The alleged facts (Lucas has pleaded not guilty) are all too familiar: a narcotics agent recruits an informant but fails to monitor the man's activities or verify his statements. When the narc learns of his snitch's make-believe cases, he conceals evidence, makes false statements to his superiors, lies on the stand, and sends guiltless people to prison. Can you say "Tulia, Texas"?

Of all the shameful deeds alleged, let's focus on one pivotal in this and so many other police scandals, namely lying. Not the "Why, yes those cargo pants are flattering" kind of lie but the kind that results in innocent people living life behind bars.

Early in my career I worked for a police chief who was fond of saying, "The thing I love about cops? They know the difference between right and wrong. They tell the truth." I worked with such police officers; those who mixed competence with their honesty were justly treasured by their communities. But I also fired or had a hand in firing many cops whose loyalty was to something other than truth.

At bottom, there are two explanations for cops who lie. The first is that the institution hires liars. We could waste a lot of time on this one. Or we could, as I'm happy to do, concede the point: Despite advances in the hiring process--smarter psychological testing, more rigorous background investigations--a certain percentage of characterologically untruthful candidates do winnow their way through the screening protocols. This happens most often when law enforcement agencies are on a hiring binge. In a push to get cops out on the street, they sacrifice quality for speed, compromise standards, and hire people who should never don a police uniform. The lesson here is constant diligence, and a willingness to let a position to go vacant rather than fill it with a prevaricator (or worse).

But the second and far more useful explanation is systemic. Cops lie for reasons embedded in the history, structure, and culture of the institution itself. A critical part of that system is the laws police officers are called upon to enforce, none more relevant to this discussion than the nation's drug statutes.

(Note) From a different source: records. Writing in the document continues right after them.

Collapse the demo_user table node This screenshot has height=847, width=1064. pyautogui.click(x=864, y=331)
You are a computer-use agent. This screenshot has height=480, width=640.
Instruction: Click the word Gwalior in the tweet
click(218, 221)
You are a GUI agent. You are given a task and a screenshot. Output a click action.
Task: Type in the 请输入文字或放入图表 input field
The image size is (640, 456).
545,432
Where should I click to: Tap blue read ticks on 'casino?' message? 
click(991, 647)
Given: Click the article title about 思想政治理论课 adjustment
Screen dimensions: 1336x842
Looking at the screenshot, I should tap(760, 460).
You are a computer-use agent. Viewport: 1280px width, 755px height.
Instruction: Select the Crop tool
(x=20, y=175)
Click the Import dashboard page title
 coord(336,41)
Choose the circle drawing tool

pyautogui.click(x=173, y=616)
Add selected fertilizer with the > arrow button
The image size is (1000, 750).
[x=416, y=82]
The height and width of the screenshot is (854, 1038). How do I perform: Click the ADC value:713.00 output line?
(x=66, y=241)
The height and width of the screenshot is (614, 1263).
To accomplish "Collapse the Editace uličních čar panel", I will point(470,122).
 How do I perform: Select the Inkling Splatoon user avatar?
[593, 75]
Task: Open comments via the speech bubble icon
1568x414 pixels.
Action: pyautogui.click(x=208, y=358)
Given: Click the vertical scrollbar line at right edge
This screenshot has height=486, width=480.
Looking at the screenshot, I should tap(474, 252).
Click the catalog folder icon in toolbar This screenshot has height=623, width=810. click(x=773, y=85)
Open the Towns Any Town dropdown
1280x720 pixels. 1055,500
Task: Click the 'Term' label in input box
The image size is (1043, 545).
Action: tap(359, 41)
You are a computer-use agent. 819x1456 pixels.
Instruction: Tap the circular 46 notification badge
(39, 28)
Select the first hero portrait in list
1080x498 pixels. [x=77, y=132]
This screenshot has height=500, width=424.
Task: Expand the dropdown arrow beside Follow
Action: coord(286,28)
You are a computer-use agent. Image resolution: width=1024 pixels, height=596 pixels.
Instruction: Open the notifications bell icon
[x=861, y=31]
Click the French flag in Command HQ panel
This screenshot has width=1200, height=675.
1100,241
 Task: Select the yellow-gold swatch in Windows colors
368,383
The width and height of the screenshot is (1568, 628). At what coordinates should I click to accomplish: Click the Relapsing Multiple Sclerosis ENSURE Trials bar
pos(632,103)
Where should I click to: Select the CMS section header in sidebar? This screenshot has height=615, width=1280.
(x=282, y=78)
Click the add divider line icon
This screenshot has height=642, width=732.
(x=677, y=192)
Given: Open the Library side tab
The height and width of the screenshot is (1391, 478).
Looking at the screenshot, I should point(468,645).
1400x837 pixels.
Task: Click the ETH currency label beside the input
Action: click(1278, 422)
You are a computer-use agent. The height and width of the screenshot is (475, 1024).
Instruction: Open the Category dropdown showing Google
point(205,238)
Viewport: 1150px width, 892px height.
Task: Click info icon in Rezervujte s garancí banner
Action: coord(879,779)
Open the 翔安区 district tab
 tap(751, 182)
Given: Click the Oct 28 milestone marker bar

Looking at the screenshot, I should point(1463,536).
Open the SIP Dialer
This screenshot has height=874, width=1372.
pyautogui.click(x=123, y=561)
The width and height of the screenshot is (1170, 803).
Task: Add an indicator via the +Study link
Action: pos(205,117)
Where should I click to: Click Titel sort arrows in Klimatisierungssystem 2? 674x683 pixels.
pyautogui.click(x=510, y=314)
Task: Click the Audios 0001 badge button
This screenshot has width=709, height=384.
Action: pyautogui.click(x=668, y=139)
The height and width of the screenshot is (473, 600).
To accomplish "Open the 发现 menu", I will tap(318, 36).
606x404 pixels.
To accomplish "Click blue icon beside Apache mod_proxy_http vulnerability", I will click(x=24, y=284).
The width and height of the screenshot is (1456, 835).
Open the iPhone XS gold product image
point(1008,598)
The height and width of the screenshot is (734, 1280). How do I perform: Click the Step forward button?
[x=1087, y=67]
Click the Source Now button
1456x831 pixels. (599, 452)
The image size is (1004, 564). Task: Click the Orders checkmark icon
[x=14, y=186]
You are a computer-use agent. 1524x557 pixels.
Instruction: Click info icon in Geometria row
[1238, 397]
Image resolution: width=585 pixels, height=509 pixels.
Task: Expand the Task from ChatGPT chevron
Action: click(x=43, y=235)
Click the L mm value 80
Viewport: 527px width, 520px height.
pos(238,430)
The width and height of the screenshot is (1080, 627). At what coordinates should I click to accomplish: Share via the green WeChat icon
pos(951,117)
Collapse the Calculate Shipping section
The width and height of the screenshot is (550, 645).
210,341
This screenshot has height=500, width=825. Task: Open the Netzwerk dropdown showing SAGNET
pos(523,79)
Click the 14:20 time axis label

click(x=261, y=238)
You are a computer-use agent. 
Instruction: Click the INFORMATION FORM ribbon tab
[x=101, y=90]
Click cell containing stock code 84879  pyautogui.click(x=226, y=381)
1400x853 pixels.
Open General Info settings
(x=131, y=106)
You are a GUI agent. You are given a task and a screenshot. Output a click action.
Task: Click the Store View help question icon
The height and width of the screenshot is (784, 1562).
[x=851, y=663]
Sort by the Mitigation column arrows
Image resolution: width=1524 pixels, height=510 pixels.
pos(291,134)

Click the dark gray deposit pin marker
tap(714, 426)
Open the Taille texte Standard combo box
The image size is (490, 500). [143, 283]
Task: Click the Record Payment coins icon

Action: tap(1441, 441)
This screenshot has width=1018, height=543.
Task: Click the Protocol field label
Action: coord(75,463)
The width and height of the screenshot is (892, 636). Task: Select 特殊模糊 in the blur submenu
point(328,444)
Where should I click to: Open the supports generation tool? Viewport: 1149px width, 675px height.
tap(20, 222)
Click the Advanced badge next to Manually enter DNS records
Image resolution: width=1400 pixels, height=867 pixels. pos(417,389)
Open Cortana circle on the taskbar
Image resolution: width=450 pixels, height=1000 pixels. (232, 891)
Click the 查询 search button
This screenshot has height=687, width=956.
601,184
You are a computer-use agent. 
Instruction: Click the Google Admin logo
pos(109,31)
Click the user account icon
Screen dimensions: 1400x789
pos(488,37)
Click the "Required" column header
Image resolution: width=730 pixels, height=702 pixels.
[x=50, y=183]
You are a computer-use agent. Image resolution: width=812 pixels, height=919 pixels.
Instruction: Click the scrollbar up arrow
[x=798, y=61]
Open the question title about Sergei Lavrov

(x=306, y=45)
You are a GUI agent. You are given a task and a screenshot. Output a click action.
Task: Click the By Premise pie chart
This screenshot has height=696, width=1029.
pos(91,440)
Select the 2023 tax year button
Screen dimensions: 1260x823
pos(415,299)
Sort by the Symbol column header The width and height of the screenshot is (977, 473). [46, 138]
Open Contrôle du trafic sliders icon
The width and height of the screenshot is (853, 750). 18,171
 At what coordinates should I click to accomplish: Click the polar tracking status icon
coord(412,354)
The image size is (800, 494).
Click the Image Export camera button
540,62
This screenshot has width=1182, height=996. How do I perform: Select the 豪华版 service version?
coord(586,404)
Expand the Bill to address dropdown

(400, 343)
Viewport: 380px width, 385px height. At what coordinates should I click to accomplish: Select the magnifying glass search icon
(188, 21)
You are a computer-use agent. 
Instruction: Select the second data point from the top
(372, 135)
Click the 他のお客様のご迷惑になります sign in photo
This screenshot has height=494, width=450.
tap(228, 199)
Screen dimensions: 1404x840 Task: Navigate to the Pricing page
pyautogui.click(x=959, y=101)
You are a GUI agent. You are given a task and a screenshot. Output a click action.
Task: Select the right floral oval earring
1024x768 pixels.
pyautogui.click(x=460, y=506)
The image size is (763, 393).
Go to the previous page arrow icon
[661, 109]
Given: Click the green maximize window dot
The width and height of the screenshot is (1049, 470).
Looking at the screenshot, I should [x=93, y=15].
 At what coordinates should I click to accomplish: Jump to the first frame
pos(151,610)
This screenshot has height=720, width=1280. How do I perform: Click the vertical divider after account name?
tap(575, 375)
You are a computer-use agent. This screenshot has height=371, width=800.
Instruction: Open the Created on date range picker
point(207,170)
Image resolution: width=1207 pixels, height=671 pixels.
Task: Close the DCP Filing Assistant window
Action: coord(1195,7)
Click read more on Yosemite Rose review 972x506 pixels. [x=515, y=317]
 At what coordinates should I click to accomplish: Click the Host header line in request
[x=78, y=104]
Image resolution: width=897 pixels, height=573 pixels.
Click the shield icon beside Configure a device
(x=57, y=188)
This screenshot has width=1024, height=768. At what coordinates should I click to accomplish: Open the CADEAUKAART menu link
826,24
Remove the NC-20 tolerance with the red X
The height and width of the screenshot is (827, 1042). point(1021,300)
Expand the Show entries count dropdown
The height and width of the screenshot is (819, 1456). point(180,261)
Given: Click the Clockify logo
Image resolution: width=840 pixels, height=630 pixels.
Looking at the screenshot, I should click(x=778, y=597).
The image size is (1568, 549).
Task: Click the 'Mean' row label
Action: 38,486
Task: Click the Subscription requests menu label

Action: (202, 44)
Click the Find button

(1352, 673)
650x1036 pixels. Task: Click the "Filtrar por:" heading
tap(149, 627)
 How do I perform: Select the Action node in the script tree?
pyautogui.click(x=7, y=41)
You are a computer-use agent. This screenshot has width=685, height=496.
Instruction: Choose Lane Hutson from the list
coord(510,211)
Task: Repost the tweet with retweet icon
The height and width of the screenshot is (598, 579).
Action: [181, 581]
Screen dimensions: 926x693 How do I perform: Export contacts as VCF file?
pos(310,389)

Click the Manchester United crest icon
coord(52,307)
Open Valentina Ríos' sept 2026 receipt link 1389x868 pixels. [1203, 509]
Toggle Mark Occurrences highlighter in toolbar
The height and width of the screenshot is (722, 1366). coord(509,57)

Since the 1930s but with ever-growing vigor from 1971 to this moment, America's police officers have been conditioned to believe that anyone who's ever taken illicit drugs, contemplated same, or trafficked in them is The Enemy. The constitution aside, why would cops fret over legal niceties or democratic rules of engagement when working behind enemy lines? The very nature of an undercover narcotics assignment dictates duplicity.

But too many drug cops wind up lying to their bosses. They fudge or manufacture facts in their official reports. They perjure themselves on the stand. (Too many, for that matter, wind up planting, stealing, using, and/or selling drugs.)

The facile response is to scold/fire/prosecute these wayward individuals and (rarely) their too-trusting--or complicit--bosses, and let it go at that. Nothing wrong with holding people accountable, nothing right about not doing so. It's a must. But it begs the tougher question. When will we learn that drug prohibition is a huge part of the problem of police corruption?

There is a long list of justifications for ending not merely the rhetoric but the reality of America's holy war on its drug consumers. But one of those reasons is that it would eliminate the all-too-common cheating, stealing, and lying that goes on in the name of drug enforcement.

Ending drug prohibition will not halt the spectacle of cops lining up to defend the indefensible. But it will make for a healthier, safer society, and it will reduce the temptation for a law enforcer to lie his or her way to drug warrior fame.